Soleil

Pied de céleri

Il y a quelques temps, mon chéri a acheté un pèse-personne «intelligent». Ce qualificatif signifiant d’une part, qu’il communique avec ton téléphone intelligent pour garder les données en mémoire et tracer des courbes de tendances et, d’autre part, qu’en plus de déterminer ton poids, il spécule sur ta masse musculaire et ton pourcentage de graisse.

Inutile de dire que l’objet est à la fois fascinant (pour les obsédés de données que nous sommes) et salement déprimant. Heureusement qu’il est arrivé dans ma vie dans un creux de courbe : affaiblie par une infection, une hospitalisation, un jeûne d’alcool et une perte d’appétit considérable. Mais la sale bête s’entête à me considérer comme «obèse», ce qui est une insulte pour tout le monde excepté la mère de Gilbert Grape, tsé.

N’étant pas responsable de l’achat du gadget, je vais sans doute l’abandonner bientôt sans trop de remords. N’empêche, ça va peut-être me motiver à remonter en selle et à enfiler mes espadrilles, ce que je n’ai pas fait depuis des semaines, malheureusement.

La tempête s’est cependant calmée : je me suis presque débarrassée de mon rhume d’été, assorti d’une toux persistante, et j’ai appris que je n’aurais pas de nouveau port-à-cath (yé!). Les injections d’anti-corps (Herceptin et Perjeta) que je reçois à toutes les trois semaines se poursuivront donc par les veines puisque de toutes manières, il ne s’agit pas de produits agressifs comme les produits de chimiothérapie.

Alors que ces injections s’arrêteront probablement dans six mois, celle qui a pour but de m’induire la ménopause et qui a pour conséquence de faire un gros trou dans ma bedaine et dans mon porte-feuille, elle, se poursuivra aussi longtemps que l’hormonothérapie, c’est-à-dire une dizaine d’années. Je dois commencer, d’ailleurs, à prendre du Tamoxifène, un médicament anti-œstrogénique, dès la fin de ma radiothérapie.

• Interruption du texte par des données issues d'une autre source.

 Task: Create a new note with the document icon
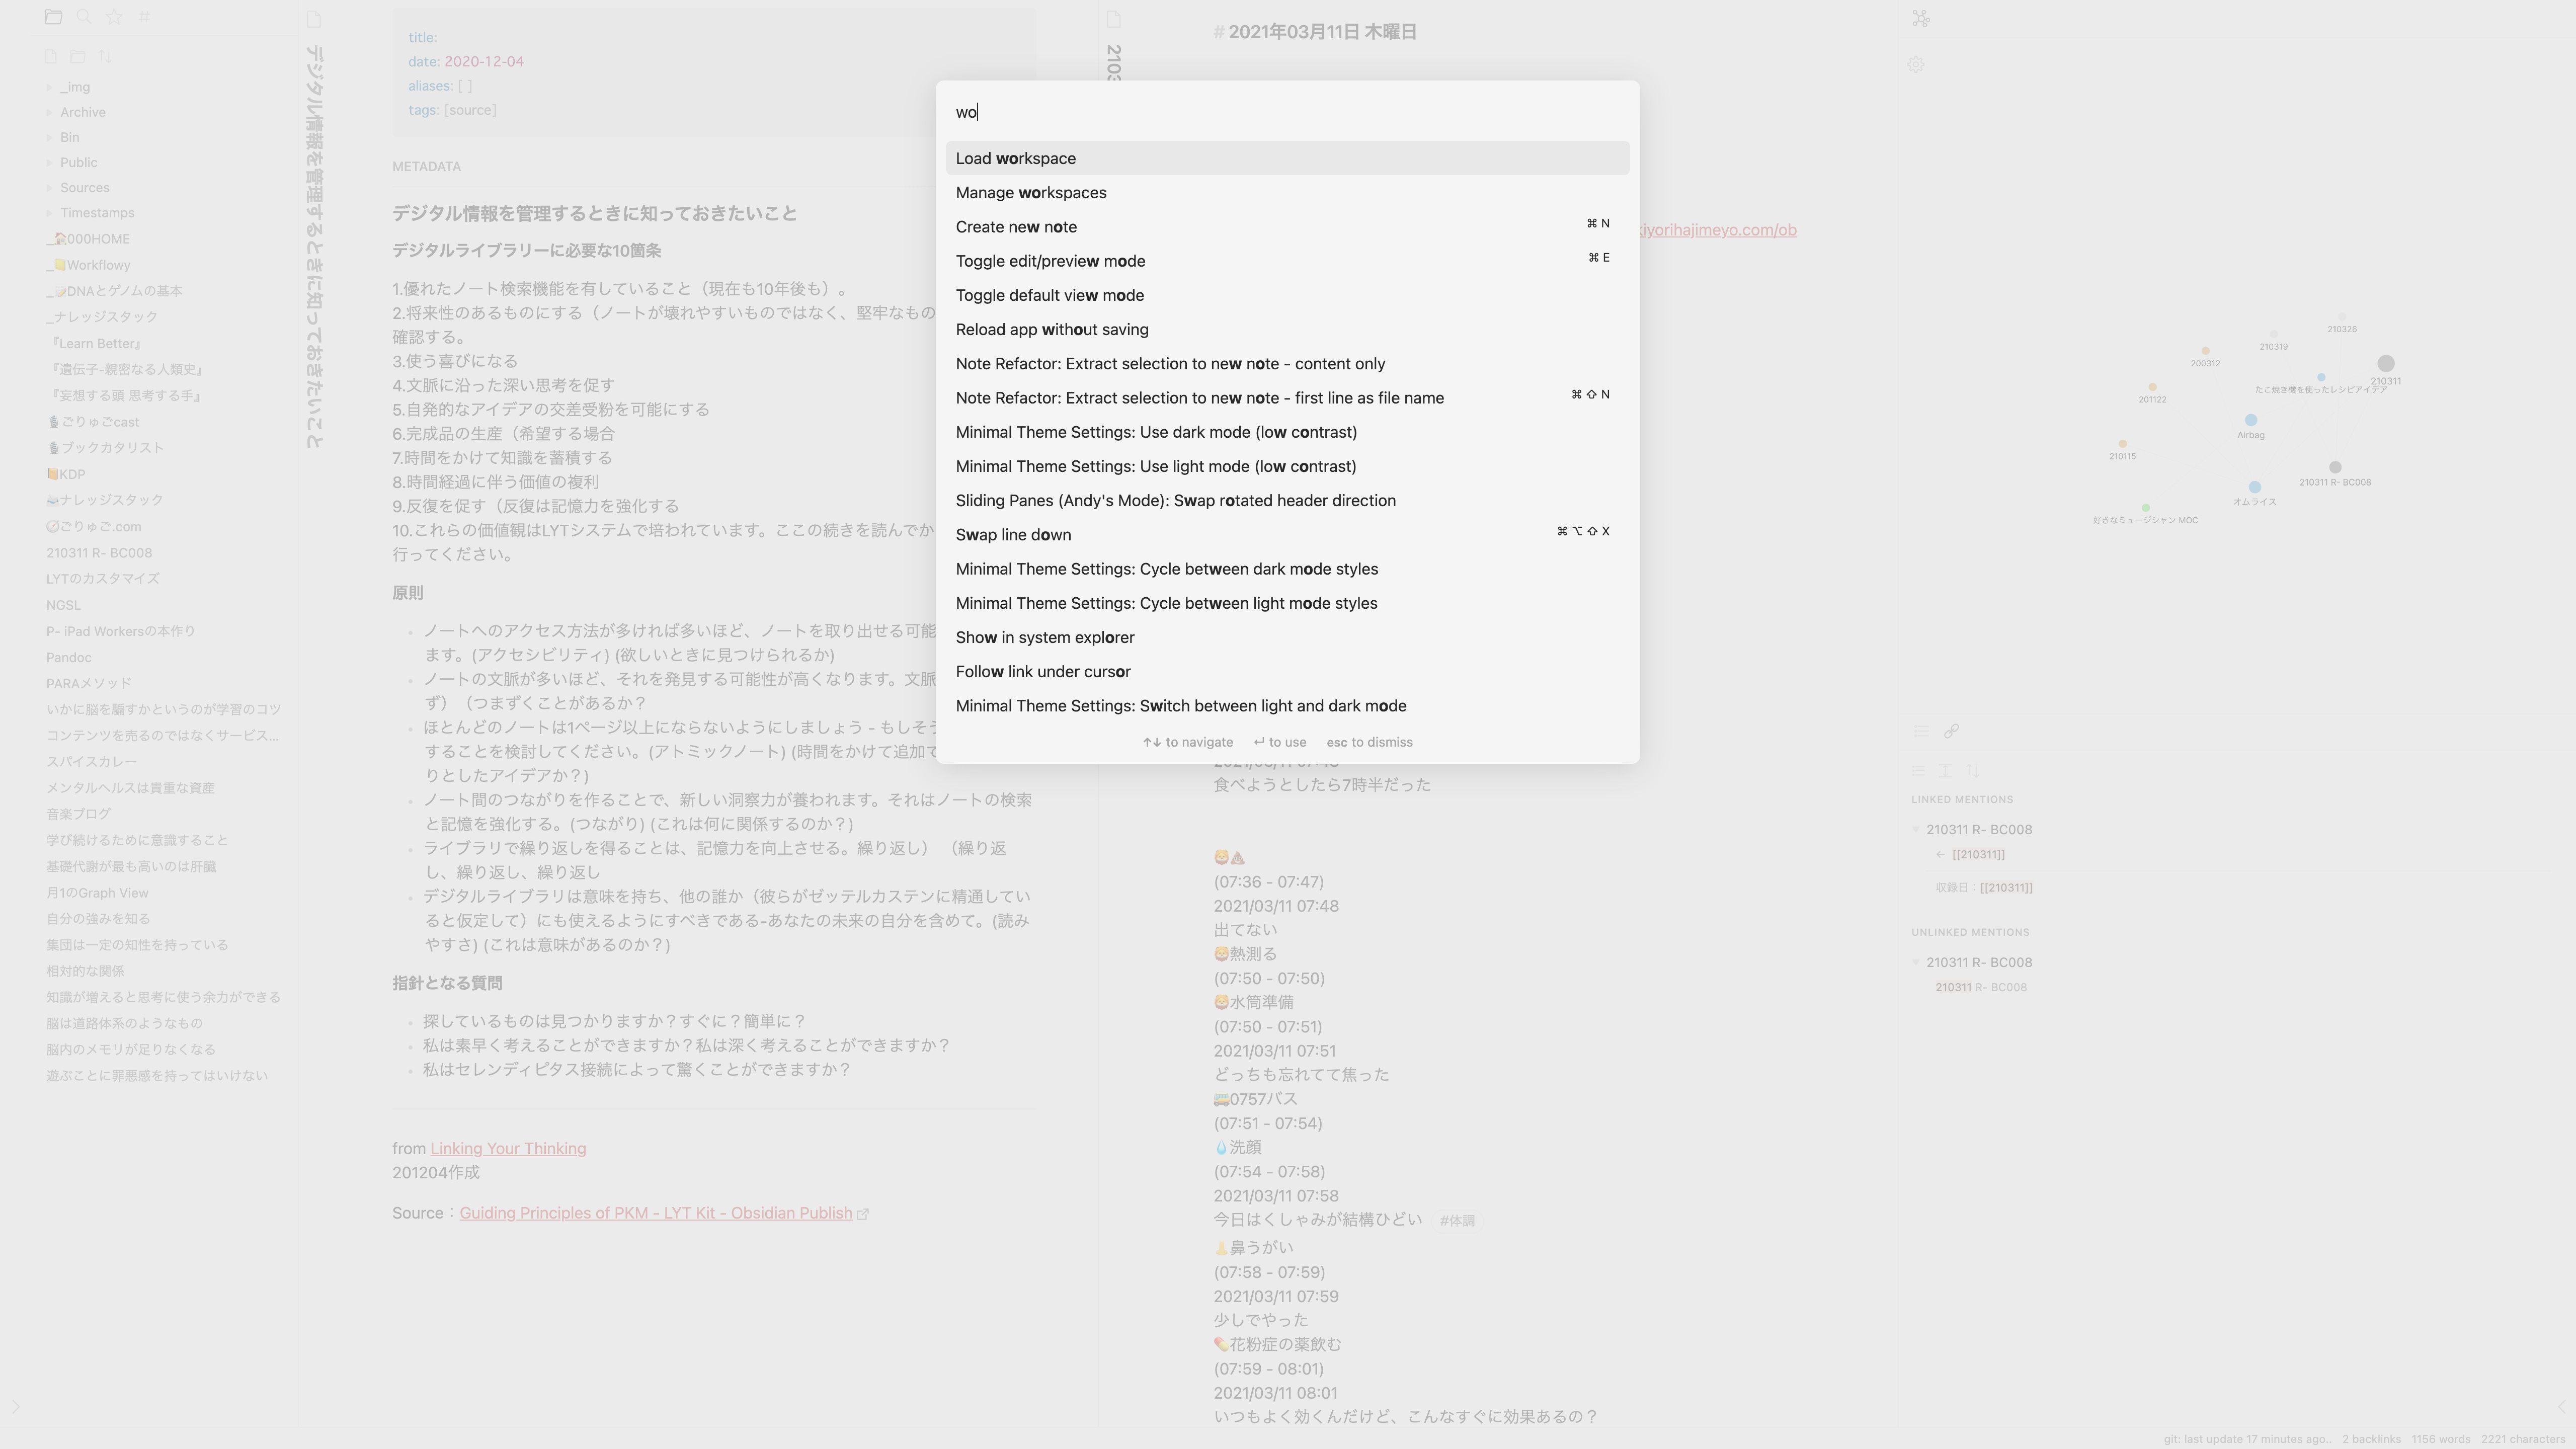point(50,57)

Ce chapitre se terminera mardi (je m’étais trompée dans mes calculs…), après quoi, je pourrai reprendre un semblant de vie normale et me contenter de quelques visites mensuelles à l’hôpital. Évidemment, je suis consciente que ma vie ne sera plus jamais tout à fait normale. Mais comme je crois avoir réussi à conserver une vie à peu près normale au courant des derniers mois, je ne crains pas la transition.

Alors que je m’apprête à amorcer ma quarantième année parmi les humains, je suis extrêmement reconnaissante de tout le soutien que vous m’avez tous apportés au courant des derniers mois. Apparemment, je suis aussi nulle pour les conclusions que pour les titres de billets, alors je vous laisse avec l’anecdote du jour :

Au lendemain d’un souper tardif et hautement excessif à des centaines de kilomètres de chez moi, bien que j’obtienne un pointage honteusement bas au geek test, mon rêve serait de me peser le plus souvent possible au courant de la journée afin d’établir une courbe de tendance de récupération post-cabane-à-sucre-du-pied-de-cochon, mais je vais me contenter de cuisiner l’antidote, c’est-à-dire l’énorme pied de céleri qu’on a reçu dans notre panier d’hier.

Une réflexion au sujet de « Pied de céleri »

  1. Merci Catherine d’avoir partagé tes pensées tout au long de cette année d’enfer. Ta lucidité et ton humour acerbe me manqueront. Je te souhaite une vie normale merveilleusement anormale. J’espère (contre toute attente) que tu reviendras de temps à autre donner signe de vie. Adelante!